▶ [Task goal] Each entry is to be restated word for word, with nothing omitted.

▶ [Information supplied]
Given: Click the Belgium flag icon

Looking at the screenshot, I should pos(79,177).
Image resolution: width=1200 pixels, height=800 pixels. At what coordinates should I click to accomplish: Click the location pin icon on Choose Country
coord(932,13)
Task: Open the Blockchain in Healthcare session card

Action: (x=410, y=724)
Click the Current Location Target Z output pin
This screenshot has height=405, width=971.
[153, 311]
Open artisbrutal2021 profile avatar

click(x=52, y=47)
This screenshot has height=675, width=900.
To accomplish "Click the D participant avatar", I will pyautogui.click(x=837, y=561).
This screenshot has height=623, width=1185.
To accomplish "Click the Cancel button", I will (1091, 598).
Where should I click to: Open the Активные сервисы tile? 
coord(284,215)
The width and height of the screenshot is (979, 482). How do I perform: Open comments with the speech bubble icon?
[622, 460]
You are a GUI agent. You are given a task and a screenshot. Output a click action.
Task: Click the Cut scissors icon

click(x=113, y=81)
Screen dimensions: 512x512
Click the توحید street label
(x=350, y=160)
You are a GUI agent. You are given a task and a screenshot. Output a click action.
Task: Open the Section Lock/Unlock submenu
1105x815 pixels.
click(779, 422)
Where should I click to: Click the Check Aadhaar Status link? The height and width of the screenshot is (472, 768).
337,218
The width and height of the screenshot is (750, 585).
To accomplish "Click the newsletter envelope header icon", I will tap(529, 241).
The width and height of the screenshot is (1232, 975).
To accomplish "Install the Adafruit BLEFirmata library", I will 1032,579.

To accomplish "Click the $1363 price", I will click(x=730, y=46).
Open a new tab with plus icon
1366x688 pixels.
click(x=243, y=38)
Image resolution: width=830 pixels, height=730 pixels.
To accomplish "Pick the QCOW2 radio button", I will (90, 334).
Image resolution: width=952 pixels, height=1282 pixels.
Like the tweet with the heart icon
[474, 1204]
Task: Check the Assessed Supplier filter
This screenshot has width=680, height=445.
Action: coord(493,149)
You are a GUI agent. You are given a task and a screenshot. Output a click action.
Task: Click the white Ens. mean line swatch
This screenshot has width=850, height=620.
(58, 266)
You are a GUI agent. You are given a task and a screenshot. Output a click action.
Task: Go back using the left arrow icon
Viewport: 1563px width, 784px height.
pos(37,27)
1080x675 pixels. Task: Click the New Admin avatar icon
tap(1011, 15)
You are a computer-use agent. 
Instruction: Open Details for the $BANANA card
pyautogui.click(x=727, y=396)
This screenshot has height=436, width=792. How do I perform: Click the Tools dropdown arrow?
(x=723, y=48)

▶ [Result of this exercise]
Given: Click the Belgium flag icon

Looking at the screenshot, I should pos(79,177).
Image resolution: width=1200 pixels, height=800 pixels. At what coordinates should I click to accomplish: Click the location pin icon on Choose Country
coord(932,13)
Task: Open the Blockchain in Healthcare session card

Action: (x=410, y=724)
Click the Current Location Target Z output pin
This screenshot has height=405, width=971.
[153, 311]
Open artisbrutal2021 profile avatar

click(x=52, y=47)
This screenshot has height=675, width=900.
To accomplish "Click the D participant avatar", I will pyautogui.click(x=837, y=561).
This screenshot has height=623, width=1185.
To accomplish "Click the Cancel button", I will (1091, 598).
Where should I click to: Open the Активные сервисы tile? 
coord(284,215)
The width and height of the screenshot is (979, 482). How do I perform: Open comments with the speech bubble icon?
[622, 460]
You are a GUI agent. You are given a task and a screenshot. Output a click action.
Task: Click the Cut scissors icon

click(x=113, y=81)
Screen dimensions: 512x512
Click the توحید street label
(x=350, y=160)
You are a GUI agent. You are given a task and a screenshot. Output a click action.
Task: Open the Section Lock/Unlock submenu
1105x815 pixels.
click(779, 422)
Where should I click to: Click the Check Aadhaar Status link? The height and width of the screenshot is (472, 768).
337,218
The width and height of the screenshot is (750, 585).
To accomplish "Click the newsletter envelope header icon", I will tap(529, 241).
The width and height of the screenshot is (1232, 975).
To accomplish "Install the Adafruit BLEFirmata library", I will 1032,579.

To accomplish "Click the $1363 price", I will click(x=730, y=46).
Open a new tab with plus icon
1366x688 pixels.
click(x=243, y=38)
Image resolution: width=830 pixels, height=730 pixels.
To accomplish "Pick the QCOW2 radio button", I will (90, 334).
Image resolution: width=952 pixels, height=1282 pixels.
Like the tweet with the heart icon
[474, 1204]
Task: Check the Assessed Supplier filter
This screenshot has width=680, height=445.
Action: coord(493,149)
You are a GUI agent. You are given a task and a screenshot. Output a click action.
Task: Click the white Ens. mean line swatch
This screenshot has width=850, height=620.
(58, 266)
You are a GUI agent. You are given a task and a screenshot. Output a click action.
Task: Go back using the left arrow icon
Viewport: 1563px width, 784px height.
pos(37,27)
1080x675 pixels. Task: Click the New Admin avatar icon
tap(1011, 15)
You are a computer-use agent. 
Instruction: Open Details for the $BANANA card
pyautogui.click(x=727, y=396)
This screenshot has height=436, width=792. How do I perform: Click the Tools dropdown arrow?
(x=723, y=48)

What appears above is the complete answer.